Life On The Island
Timothy Theodore Duncan was born on April 25, 1976, on St. Croix, U.S. Virgin Islands, an 82-squaremile island in the eastern Caribbean Sea. He was the third of four children born to William and Ione Duncan. His father, a mason, worked a variety of jobs, and his mother was a midwife. Both Duncan and his sister Tricia were talented swimmers. Tricia represented the Virgin Islands in the 100- and 200-meter backstroke in the 1988 Olympics, and Duncan holds the Virgin Islands record in the 50- and 100-meter freestyle events and was a nationally ranked swimmer in the United States in the 400-meter freestyle by the age of thirteen.
Duncan's mother encouraged and supported her children. She attended all Duncan's swim meets, usually yelling loud enough for Duncan to hear her above the crowd. His mother instilled a strong work ethic in her children, and Duncan still repeats her motto to himself: "Good, better, best. Never let it rest, until your good is better and your better is best." Duncan expected to pursue his swimming career to the next Olympics, but Hurricane Hugo hit St. Croix in 1989, destroying the only Olympic-sized pool on the island. With no place to train, Duncan tried swimming in the ocean, but was not thrilled with sharing the water with the sharks that inhabited the waters around St. Croix. If the hurricane took away Duncan's place to swim,
his mother's death from breast cancer just one day before his fourteenth birthday took away Duncan's desire to swim. Duncan's older sister, Cheryl, who had been studying nursing in the United States, returned to the island with her husband to help care for the devastated family.
Cheryl's husband, Ricky Lowry, who had played basketball at Capital University, a small college in Ohio, encouraged Duncan to pursue basketball. In 1988 Cheryl had shipped a pole and basketball backboard from Ohio to her younger brother as a Christmas present. Planted deep in the ground by his father, it was one of the few things left standing after Hugo passed through. In the days that followed his mother's death, Duncan's brother-in-law encouraged him to play hoops. Duncan complied, and later told Sports Illustrated, "I remember thinking that after basketball season ended, I'd go back to swimming, but then basketball season never ended." Not knowing that Duncan would grow ten inches in the next few years, Lowry taught his then-six-foot pupil the perimeter game, lessons that provided Duncan with ball-handling skills and a court awareness that set him apart from other big men in the game.

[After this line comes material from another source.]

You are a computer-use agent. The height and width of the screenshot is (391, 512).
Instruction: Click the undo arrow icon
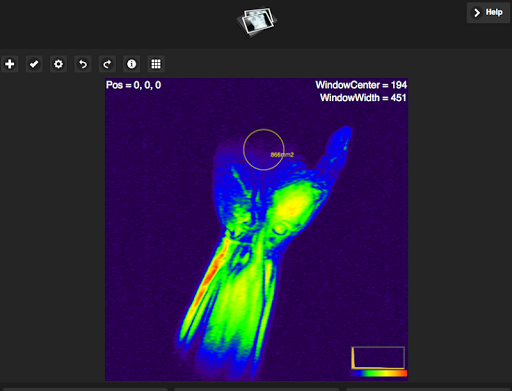click(83, 64)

By the time he was a senior, Duncan was averaging twenty-five points, twelve rebounds, and five blocked shots per game at St. Dunstan's Episcopal High School. Despite glowing write-ups in the local St. Croix sports pages, Duncan received relatively little interest from colleges. When a group of NBA rookies toured the Virgin Islands, Chris King, who played college ball at Wake Forest University, was impressed by Duncan's performance against Alonzo Mourning. King called his old coach, Dave Odom, who made the trip to St. Croix to see Duncan play. During the visit, reticent and shy, Duncan watched television as Odom spoke until the coach finally asked if he might turn it off so he could have Duncan's full attention. To Odom's astonishment, Duncan repeated back the entire discussion, making the coach quickly realized that Duncan's distracted look did not translate into distracted attention.